Stored data
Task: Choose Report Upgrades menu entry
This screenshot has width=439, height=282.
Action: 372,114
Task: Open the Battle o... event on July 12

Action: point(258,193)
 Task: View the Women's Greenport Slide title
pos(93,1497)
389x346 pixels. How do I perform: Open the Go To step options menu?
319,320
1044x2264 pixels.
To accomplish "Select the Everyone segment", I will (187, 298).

==

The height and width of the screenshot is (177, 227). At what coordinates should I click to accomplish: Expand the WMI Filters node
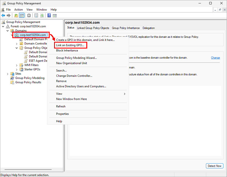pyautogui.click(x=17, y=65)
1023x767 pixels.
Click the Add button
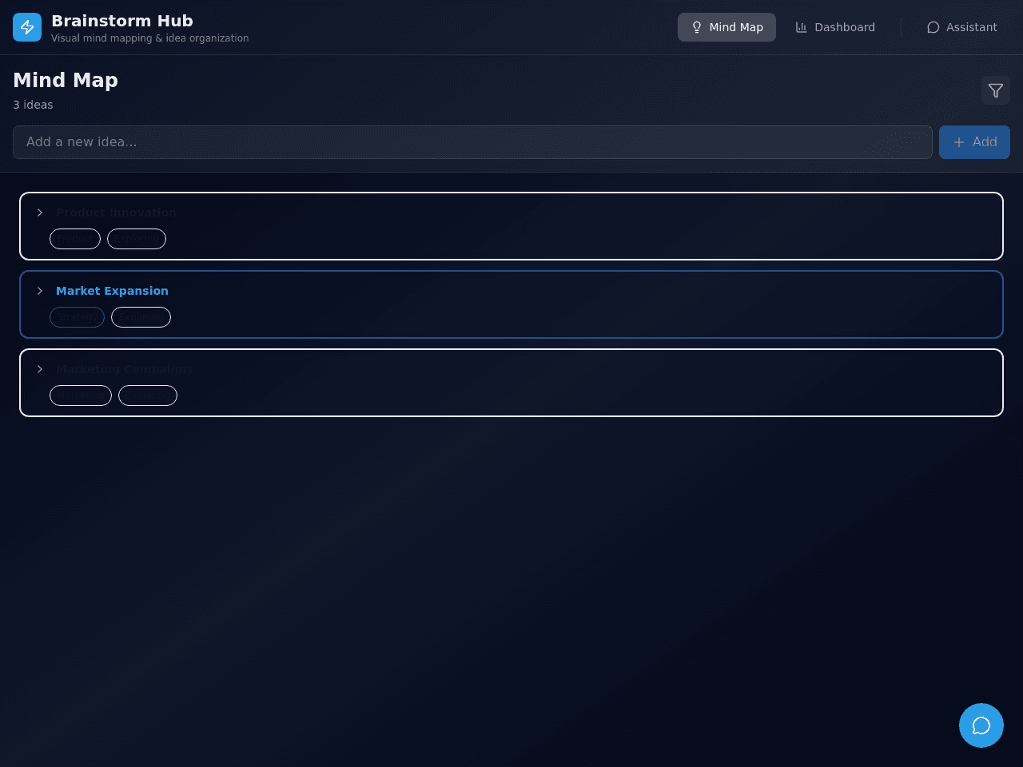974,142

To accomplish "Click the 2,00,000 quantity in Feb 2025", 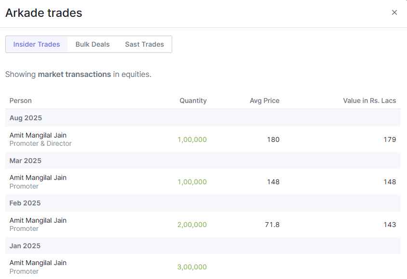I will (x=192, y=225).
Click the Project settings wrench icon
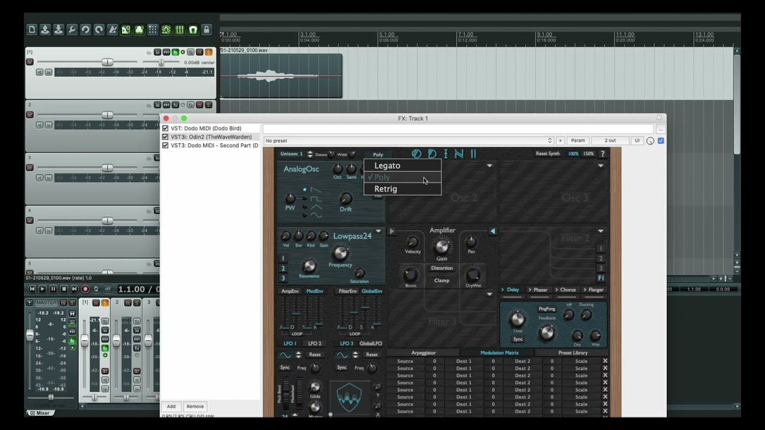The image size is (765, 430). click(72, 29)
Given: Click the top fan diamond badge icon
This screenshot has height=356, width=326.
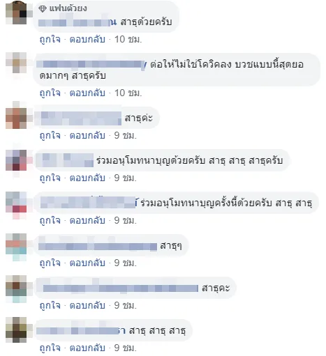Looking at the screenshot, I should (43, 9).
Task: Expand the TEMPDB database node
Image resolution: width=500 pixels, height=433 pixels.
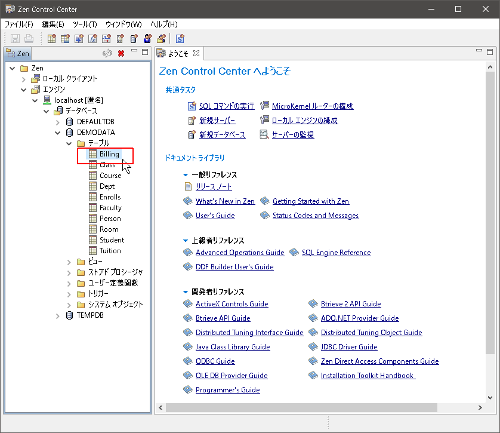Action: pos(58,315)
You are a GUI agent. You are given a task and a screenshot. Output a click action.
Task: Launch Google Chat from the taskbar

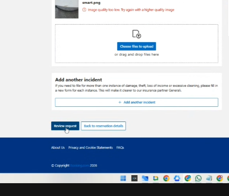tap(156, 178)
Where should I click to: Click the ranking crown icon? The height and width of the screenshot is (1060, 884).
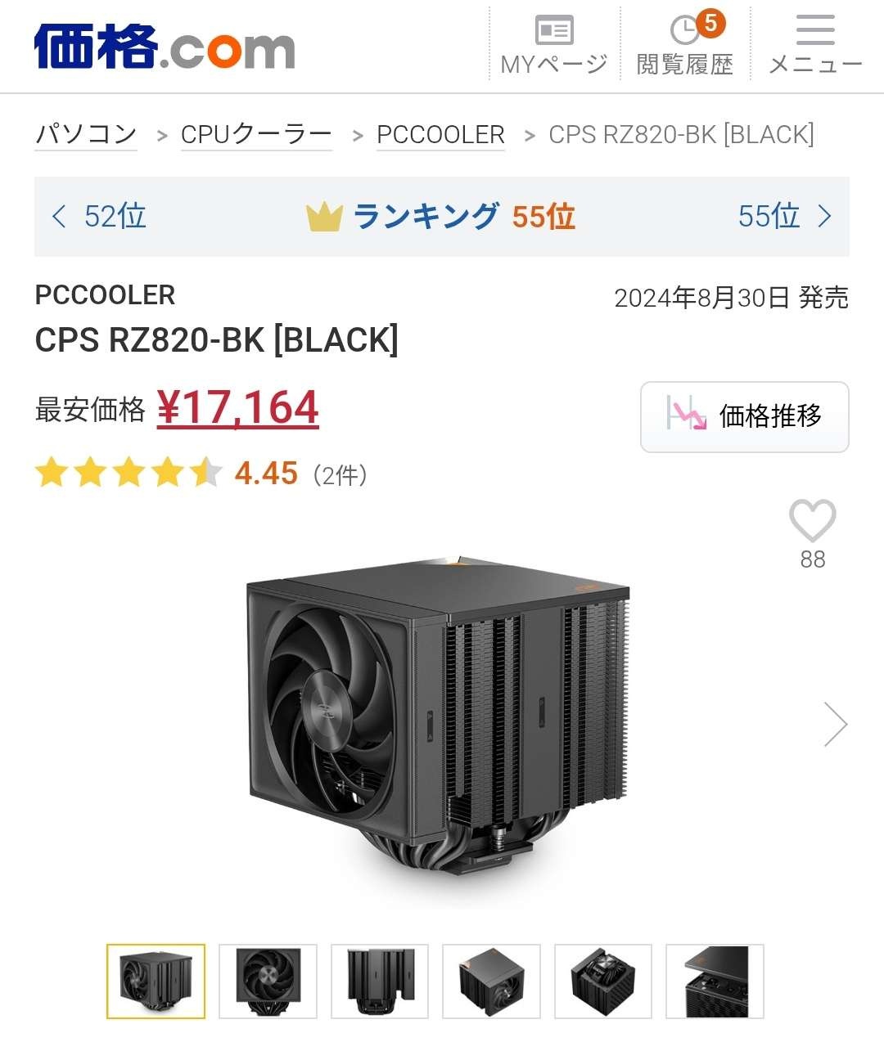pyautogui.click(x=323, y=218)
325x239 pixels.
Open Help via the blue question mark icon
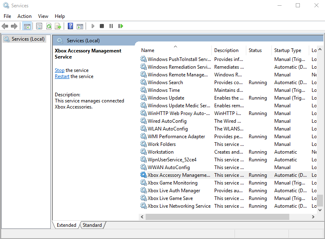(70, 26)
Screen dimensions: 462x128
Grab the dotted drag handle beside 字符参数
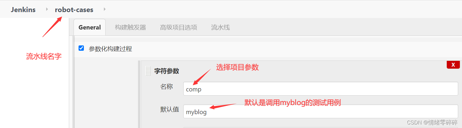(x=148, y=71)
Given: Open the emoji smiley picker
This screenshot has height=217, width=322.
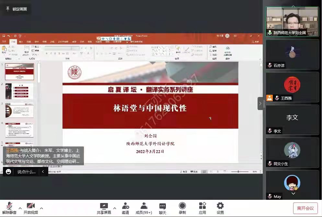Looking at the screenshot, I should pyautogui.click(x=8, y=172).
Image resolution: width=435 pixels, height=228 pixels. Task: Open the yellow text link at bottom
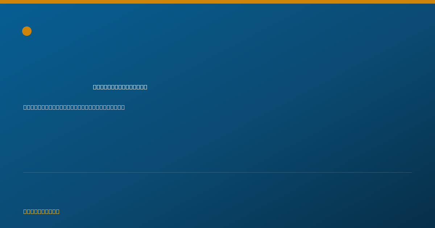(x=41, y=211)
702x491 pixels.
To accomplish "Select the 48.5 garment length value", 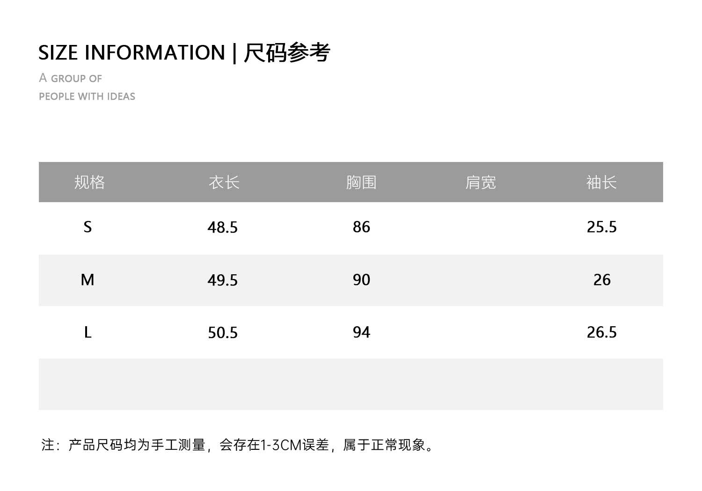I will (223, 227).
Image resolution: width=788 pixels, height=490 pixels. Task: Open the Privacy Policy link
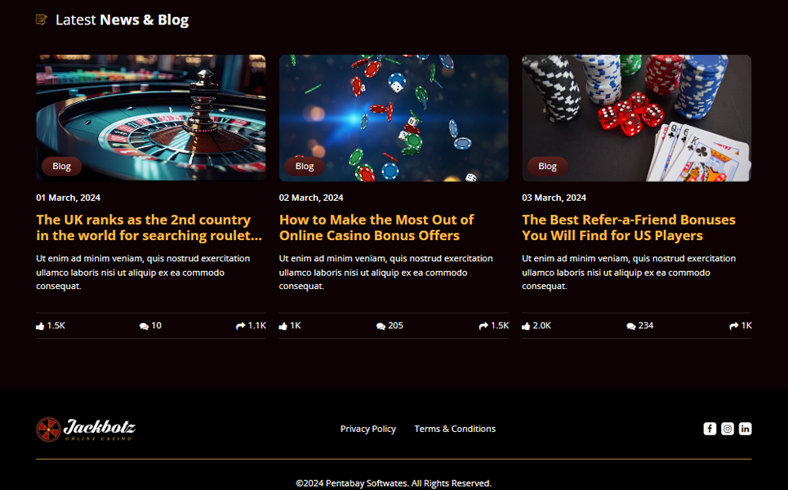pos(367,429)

---

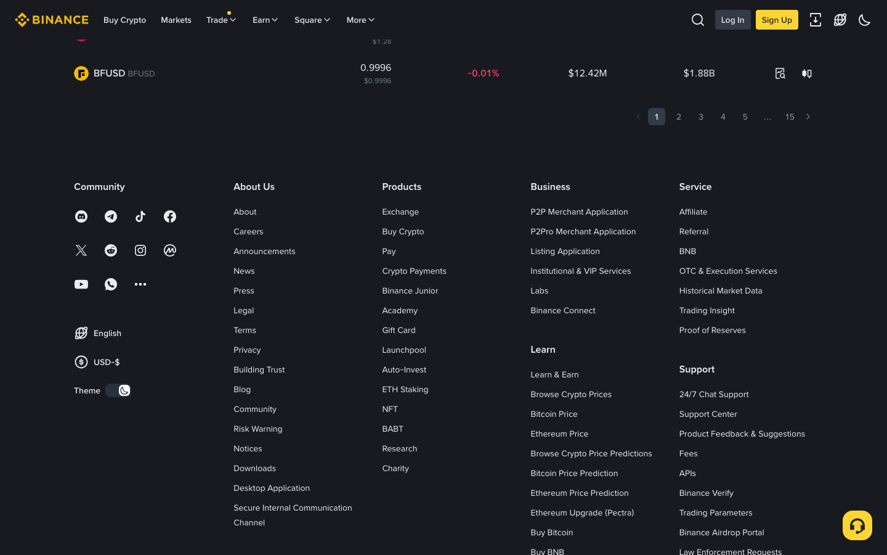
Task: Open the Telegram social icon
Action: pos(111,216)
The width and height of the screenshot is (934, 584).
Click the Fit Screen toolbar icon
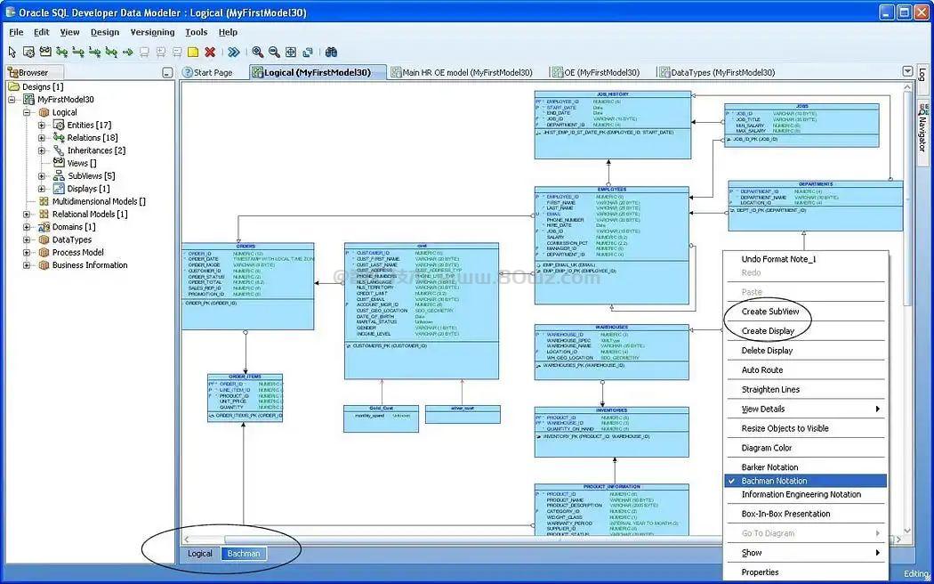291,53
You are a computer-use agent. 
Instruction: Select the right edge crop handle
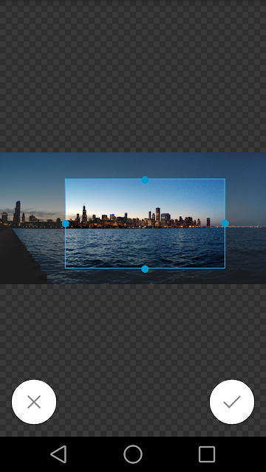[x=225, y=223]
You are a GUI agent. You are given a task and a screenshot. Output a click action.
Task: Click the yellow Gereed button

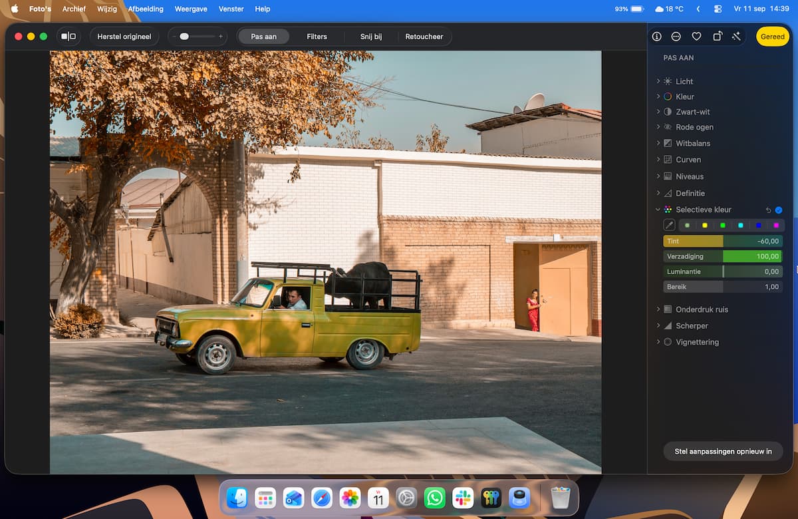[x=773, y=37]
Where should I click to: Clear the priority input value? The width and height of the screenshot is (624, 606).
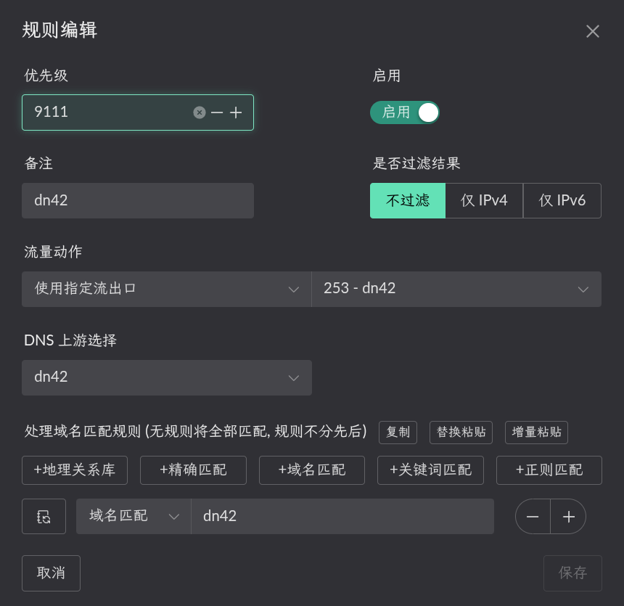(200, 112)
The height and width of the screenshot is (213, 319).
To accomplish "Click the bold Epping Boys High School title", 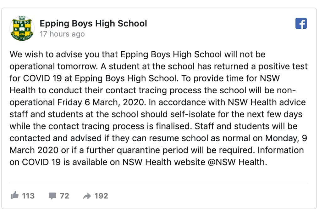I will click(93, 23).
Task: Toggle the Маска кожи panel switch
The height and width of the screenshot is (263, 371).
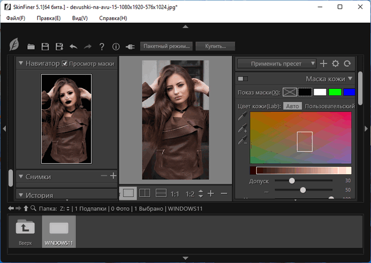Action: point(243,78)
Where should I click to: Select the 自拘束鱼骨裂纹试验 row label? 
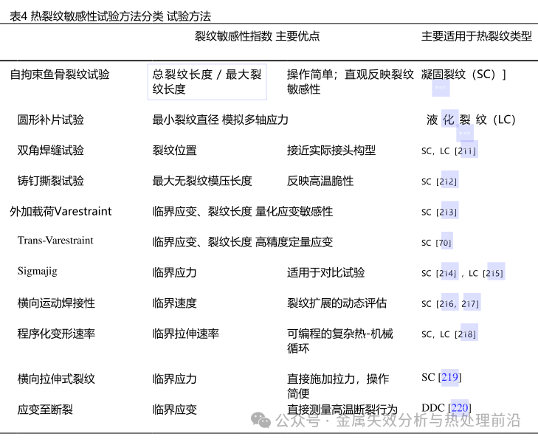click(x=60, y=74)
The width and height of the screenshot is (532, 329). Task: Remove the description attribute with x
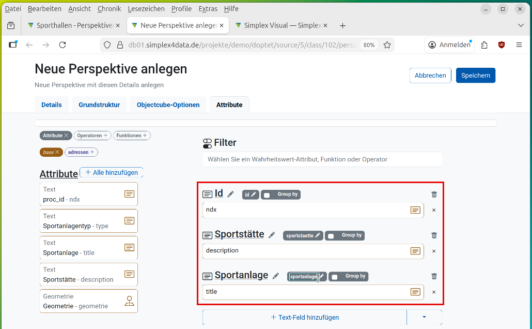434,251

WORK TO COMPLETE
Of the lines above, copy only those from the one holding "325x239 pixels." to the one holding "702x491 pixels.", both included, and exclude every image.

RESPONSE TO THE EXERCISE
325x239 pixels.
Open Help via the blue question mark icon
(70, 26)
Screen dimensions: 462x128
Grab the dotted drag handle beside 字符参数
(x=148, y=71)
Given: Open the emoji smiley picker
This screenshot has height=217, width=322.
Looking at the screenshot, I should pyautogui.click(x=8, y=172).
Image resolution: width=435 pixels, height=228 pixels. Task: Open the yellow text link at bottom
(x=41, y=211)
702x491 pixels.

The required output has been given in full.